March 18, 2004 ☼ Foreign Affairs
This is an archived blog post from The Acorn.
Bush, Vice President Dick Cheney and top members of the administration reacted with shock when they found out that Abdul Qadeer Khan, Pakistan’s top nuclear scientist, spent the past 15 years selling outlaw nations nuclear technology and equipment. So it was sort of a surprise when Bush, upon finding out about Khan’s proliferation of nuclear technology, let Pakistan off with a slap on the wrist. But it was all an act. In fact, it was actually a coverup designed to shield Cheney because he knew about the proliferation for more than a decade and did nothing to stop it.
In 1989, the year Khan first started selling nuclear secrets on the black-market; Richard Barlow, a young intelligence analyst working for the Pentagon prepared a shocking report for Cheney, who was then secretary of defense under the Bush I administration: Pakistan built an atomic bomb and was selling its nuclear equipment to countries the U.S. said was sponsoring terrorism.
But Barlow’s findings, as reported in a January 2002 story in Mother Jones magazine, were “politically inconvenient.”
“A finding that Pakistan possessed a nuclear bomb would have triggered a congressionally mandated cutoff of aid to the country, a key ally in the CIA’s efforts to support Afghan rebels fighting a pro-Soviet government. It also would have killed a $1.4-billion sale of F-16 fighter jets to Islamabad,” Mother Jones reported.
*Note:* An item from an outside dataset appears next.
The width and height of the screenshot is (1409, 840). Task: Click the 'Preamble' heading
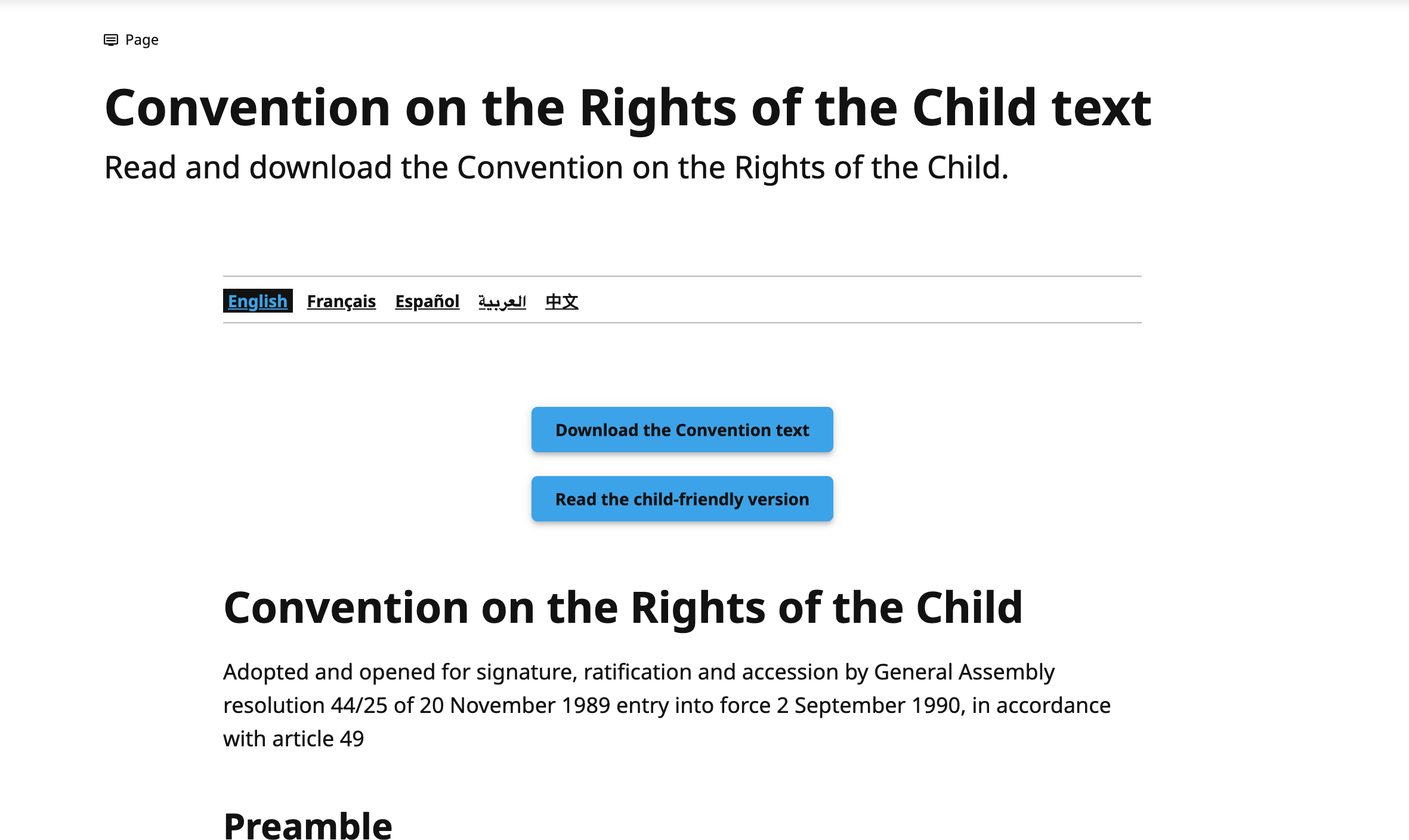pyautogui.click(x=308, y=826)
Ironically, Pakistan, critics say, was let off the hook last month so the U.S. could use its borders to hunt for al-Qaeda leader and alleged 9-11 mastermind Osama bin Laden.
Cheney dismissed Barlow’s report because he desperately wanted to sell Pakistan the F-16 fighter planes. Several months later, a Pentagon official was told by Cheney to downplay Pakistan’s nuclear capabilities when he testified on the threat before Congress. Barlow complained to his bosses at the Pentagon and was fired.
It seems that today Cheney is advising Bush II to deal with Pakistan’s nuclear proliferation much in the same way he did more than a decade ago. Give the country a pass, lie to the public about the seriousness of the matter and tell Pakistan you’ll turn the other cheek if the country agrees to allow U.S. troops to use its borders to hunt for bin Laden before the November election [Online Journal, via Pakistan Facts] It is almost certain that the US turned a blind eye to Pakistan’s nuclear shenanigans right from Ronald Reagan’s time - but Cold War realpolitik caused the US to follow a blinkered foreign policy. Sy Hersh covered this in the New Yorker in 1993. But thi is the first time Cheney is being personally associated with the Pakistan cover-ups.